Outies can also be caused by a hernia or umbilical granuloma, which rarely require any medical treatment.
3 Will Fade: Eye Color
Gazing into your newborn baby’s eyes is one of the most magical experiences for any new parent, but as baby grows and develops, you might notice their eye color change too.
Some babies are usually born with dark eyes that stay dark, though the shade may vary during the first year. But other babies are born with dark blue or even gray eyes, and the color may change multiple times before the baby turns one.
It’s usually between the ages of six and nine months that the most dramatic change will happen, according to What To Expect. Amazingly, eye color can continue to change well into adulthood for around 10 percent of the population.
2 For Keeps: Cafe Au Lait Birthmarks
These light brown, flat marks are the color of white coffee (hence the name) and often have irregular edges. Sizes can vary but though they are usually present at birth or they can develop later in life. They can also darken with exposure to sunlight, so try and keep them protected when the baby is in the sun.

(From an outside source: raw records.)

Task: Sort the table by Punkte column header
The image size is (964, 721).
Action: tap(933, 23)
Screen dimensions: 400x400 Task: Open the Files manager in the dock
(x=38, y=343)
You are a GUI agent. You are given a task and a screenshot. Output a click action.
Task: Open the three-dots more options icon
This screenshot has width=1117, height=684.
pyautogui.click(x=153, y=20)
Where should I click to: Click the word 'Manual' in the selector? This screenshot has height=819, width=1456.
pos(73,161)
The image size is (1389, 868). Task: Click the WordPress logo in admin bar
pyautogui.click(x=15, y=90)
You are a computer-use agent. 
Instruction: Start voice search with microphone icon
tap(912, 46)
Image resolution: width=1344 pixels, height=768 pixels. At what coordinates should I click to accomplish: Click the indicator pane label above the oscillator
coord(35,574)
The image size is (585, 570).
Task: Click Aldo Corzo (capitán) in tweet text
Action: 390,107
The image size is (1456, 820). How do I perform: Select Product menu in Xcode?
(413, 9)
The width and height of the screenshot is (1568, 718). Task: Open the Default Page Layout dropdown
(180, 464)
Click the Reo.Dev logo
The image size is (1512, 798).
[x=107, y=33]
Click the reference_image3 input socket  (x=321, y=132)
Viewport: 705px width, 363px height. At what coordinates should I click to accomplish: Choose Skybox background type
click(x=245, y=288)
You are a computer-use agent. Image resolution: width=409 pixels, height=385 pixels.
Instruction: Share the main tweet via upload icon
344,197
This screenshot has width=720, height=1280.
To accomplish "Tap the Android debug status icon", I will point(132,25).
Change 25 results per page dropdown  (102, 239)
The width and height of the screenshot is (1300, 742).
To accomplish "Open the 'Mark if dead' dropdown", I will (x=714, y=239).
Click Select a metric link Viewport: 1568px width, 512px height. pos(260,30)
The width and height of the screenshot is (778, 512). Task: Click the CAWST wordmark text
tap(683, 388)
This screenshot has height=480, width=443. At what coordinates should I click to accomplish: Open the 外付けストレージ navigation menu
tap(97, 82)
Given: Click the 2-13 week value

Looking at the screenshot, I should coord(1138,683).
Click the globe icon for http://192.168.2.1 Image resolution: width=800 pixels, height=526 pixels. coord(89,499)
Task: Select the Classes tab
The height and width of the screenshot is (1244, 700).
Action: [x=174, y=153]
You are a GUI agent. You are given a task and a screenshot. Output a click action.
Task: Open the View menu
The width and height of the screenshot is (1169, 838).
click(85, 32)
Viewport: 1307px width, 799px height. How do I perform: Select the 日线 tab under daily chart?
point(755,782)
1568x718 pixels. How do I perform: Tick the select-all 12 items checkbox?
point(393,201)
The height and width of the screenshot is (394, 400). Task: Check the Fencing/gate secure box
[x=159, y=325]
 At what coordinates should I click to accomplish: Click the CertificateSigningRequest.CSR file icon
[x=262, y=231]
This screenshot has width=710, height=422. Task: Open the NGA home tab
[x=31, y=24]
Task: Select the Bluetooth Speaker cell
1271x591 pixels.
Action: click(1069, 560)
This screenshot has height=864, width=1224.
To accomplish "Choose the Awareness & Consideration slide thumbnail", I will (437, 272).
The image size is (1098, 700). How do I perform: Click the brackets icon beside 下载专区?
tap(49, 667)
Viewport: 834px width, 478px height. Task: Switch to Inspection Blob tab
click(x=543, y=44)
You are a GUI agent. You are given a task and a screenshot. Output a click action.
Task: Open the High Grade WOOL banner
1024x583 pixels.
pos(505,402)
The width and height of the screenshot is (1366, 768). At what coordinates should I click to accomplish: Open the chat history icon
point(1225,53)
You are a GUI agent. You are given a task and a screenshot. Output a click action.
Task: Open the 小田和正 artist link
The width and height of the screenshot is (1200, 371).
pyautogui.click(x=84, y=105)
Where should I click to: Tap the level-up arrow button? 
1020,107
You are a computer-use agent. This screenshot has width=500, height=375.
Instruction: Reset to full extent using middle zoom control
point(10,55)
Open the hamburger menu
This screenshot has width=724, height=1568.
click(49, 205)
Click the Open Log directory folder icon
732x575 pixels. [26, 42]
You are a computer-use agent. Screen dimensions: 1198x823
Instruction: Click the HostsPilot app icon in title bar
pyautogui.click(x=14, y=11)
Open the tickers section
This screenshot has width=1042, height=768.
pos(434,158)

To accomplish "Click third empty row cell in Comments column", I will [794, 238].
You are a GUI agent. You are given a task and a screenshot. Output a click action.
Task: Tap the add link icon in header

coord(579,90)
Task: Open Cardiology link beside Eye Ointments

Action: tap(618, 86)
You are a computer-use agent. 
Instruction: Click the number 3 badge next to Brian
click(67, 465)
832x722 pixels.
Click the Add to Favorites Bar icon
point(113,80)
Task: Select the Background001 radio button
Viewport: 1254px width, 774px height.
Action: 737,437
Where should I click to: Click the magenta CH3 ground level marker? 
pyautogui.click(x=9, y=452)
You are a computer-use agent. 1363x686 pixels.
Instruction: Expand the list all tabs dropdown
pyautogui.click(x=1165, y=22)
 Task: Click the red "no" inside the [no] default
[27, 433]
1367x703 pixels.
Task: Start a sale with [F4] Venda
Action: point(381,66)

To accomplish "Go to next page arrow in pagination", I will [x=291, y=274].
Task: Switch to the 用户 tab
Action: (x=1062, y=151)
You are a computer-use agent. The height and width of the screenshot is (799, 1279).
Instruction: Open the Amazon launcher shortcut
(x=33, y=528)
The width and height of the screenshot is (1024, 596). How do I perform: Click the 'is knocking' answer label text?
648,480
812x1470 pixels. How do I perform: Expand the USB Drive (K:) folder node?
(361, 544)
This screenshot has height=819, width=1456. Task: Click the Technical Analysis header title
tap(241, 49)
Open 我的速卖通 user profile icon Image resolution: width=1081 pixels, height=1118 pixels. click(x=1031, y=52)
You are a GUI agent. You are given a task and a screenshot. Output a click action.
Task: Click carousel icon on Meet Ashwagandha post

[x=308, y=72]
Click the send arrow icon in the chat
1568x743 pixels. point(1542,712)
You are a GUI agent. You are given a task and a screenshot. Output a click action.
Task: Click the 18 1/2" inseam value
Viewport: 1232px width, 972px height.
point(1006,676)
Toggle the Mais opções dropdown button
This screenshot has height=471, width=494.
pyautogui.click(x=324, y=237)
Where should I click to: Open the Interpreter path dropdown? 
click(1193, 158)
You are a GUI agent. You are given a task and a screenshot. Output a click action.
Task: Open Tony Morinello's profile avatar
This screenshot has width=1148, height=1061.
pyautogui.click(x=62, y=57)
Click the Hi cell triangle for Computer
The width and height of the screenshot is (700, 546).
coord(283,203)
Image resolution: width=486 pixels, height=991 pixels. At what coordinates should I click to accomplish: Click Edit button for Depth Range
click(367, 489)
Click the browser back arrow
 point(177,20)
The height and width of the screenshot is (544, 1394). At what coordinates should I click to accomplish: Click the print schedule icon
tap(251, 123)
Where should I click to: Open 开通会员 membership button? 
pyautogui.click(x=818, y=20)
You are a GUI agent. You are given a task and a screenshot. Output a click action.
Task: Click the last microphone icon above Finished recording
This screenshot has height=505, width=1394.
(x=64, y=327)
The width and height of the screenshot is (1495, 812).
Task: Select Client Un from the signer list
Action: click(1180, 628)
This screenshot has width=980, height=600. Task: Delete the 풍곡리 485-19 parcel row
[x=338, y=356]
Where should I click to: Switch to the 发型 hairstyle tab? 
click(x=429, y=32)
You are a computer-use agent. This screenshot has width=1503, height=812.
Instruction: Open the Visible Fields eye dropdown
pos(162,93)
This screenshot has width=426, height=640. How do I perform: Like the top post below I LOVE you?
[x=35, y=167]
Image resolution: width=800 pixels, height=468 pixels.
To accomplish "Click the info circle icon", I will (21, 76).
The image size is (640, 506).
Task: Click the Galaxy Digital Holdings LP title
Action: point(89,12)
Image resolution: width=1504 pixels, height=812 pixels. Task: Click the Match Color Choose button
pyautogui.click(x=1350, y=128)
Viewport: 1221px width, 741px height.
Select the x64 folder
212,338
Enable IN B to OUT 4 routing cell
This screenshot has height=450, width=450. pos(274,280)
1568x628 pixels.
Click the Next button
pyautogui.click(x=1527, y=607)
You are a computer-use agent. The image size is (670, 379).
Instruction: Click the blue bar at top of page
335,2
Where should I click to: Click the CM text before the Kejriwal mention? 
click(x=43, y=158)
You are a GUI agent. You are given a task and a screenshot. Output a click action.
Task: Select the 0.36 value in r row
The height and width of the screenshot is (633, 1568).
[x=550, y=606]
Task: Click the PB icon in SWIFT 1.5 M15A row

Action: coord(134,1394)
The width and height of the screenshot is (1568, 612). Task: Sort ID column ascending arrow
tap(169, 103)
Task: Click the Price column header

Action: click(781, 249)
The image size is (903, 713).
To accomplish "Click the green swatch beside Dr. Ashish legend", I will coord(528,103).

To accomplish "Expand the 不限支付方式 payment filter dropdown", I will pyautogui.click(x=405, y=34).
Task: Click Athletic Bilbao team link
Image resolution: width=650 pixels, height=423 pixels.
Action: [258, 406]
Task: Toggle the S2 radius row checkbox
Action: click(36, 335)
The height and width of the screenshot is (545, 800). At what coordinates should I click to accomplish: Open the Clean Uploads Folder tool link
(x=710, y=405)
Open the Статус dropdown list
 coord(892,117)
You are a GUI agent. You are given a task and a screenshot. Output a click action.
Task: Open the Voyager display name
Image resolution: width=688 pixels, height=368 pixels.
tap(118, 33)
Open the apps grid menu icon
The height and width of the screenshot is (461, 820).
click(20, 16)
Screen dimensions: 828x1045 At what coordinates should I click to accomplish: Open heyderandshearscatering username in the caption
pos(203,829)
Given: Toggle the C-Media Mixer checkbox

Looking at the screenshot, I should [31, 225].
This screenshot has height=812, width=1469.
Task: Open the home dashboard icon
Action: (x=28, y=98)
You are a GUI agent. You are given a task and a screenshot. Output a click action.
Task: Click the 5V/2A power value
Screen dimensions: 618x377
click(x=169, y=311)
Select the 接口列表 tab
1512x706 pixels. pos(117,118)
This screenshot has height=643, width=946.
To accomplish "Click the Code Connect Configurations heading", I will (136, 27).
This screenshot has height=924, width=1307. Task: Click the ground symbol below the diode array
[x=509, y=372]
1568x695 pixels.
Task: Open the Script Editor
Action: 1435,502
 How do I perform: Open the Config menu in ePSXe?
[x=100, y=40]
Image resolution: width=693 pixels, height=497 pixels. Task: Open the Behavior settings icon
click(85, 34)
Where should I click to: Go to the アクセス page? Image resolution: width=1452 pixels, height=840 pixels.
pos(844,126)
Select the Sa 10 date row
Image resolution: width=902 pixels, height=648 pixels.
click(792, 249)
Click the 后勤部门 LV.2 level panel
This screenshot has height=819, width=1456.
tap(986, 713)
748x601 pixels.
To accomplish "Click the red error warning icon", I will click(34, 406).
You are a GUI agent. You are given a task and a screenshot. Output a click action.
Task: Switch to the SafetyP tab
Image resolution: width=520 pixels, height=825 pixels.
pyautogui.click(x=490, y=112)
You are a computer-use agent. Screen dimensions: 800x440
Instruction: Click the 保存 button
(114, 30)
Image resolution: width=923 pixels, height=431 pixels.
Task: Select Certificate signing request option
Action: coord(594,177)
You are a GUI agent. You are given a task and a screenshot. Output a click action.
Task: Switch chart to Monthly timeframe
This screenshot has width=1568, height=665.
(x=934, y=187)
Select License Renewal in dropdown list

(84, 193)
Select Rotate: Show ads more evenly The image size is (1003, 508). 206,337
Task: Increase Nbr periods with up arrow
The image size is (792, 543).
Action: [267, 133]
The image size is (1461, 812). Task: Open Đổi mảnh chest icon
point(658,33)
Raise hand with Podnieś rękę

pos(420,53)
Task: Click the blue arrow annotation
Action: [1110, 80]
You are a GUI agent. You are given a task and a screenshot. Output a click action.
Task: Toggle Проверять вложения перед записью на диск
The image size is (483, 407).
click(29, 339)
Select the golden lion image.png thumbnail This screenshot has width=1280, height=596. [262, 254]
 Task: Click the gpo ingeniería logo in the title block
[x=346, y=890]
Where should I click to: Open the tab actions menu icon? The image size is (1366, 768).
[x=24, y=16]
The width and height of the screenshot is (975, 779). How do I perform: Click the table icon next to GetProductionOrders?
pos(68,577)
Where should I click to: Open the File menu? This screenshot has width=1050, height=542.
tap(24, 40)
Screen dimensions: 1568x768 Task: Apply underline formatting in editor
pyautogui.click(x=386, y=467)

They don’t hurt or itch and are usually harmless, but it is worth just checking with your doctor. Having six or more cafe au lait spots under the arm or around the groin could indicate an underlying genetic problem called neurofibromatosis type 1.
1 Will Fade: Red Blotchy Skin
Of course, your newborn baby is the most beautiful thing you’ve ever set eyes on, but newborns don’t always come out with picture-perfect skin. Considering the journey they go on, whether a “natural” birth or cesarian, it’s not exactly a surprise.
One common newborn rash is called erythema toxic. It's little red blotches that are slightly raised and may have a small pus-filled dot in the center. Its cause is unknown but these clear up within a few days.
Baby acne is also very common - little pimples that are thought to be caused by exposure to hormones in the womb. These can last a little longer, even months, but will fade also.